→ **PROVIDED TEXT**
----------------------------------------

Trump, Roger, and Other Ailments at Fox NewsEnough of the Billshit

Bill O’Reilly has occupied his perch as the scolder patriarch of Fox News since 1996, but his reign might finally be coming to an end.

On April 1, the New York Times reported they found five women who were paid either by O’Reilly or 21st Century Fox “in exchange for agreeing to not pursue litigation or speak about their accusations against [O’Reilly]” a combined total of $13 million. Allegations of O’Reilly’s sexual misconduct have been public for some time: Only three of the newly revealed allegations were previously unknown.

Many details are still unknown about the harassment cases. In 2011, Rebecca Gomez Diamond, a host on Fox Business Network, took recorded conversations between herself and O’Reilly to Fox. She left the network with a confidentiality agreement and a settlement that was paid by O’Reilly. Juliet Huddy, an on-air personality at Fox News, alleges that O’Reilly made inappropriate phone calls to her, pursued a sexual relationship with her, and that when he tried to kiss her, she pulled away and fell to the ground. O’Reilly didn’t help her get up, and she says he stopped her career from advancing after she rebuffed him. Because not all of the details about each of these cases are known (and because several of the complaints refer to recorded phone conversations), it’s worth revisiting the first known allegation of sexual harassment against O’Reilly.

In 2004, The O’Reilly Factor producer Andrea Mackris filed a sexual harassment lawsuit against O’Reilly and 20th Century Fox. Though the lawsuit was settled, the Smoking Gun obtained and published it the day it was filed. Details throughout are horrific, disgusting, and bizarre (and still online for you to read).

----------------------------------------

Please explain, in one to three sentences, why the article about Bill O'Reilly at Fox News says it is worth revisiting the first known allegation of sexual harassment against him.

→ **DATASET EXCERPT**

----------------------------------------

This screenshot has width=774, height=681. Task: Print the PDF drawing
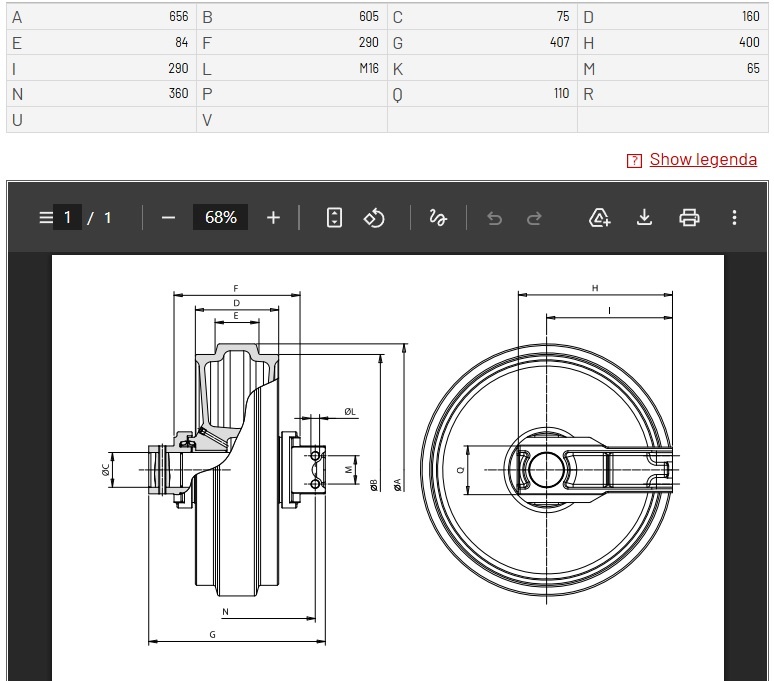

----------------------------------------

→ **ANSWER TO THE TASK**
Not all of the details about each of the newer harassment cases are known. Several of the complaints also refer to recorded phone conversations, so the article finds it worth revisiting the first known allegation, the 2004 lawsuit filed by producer Andrea Mackris.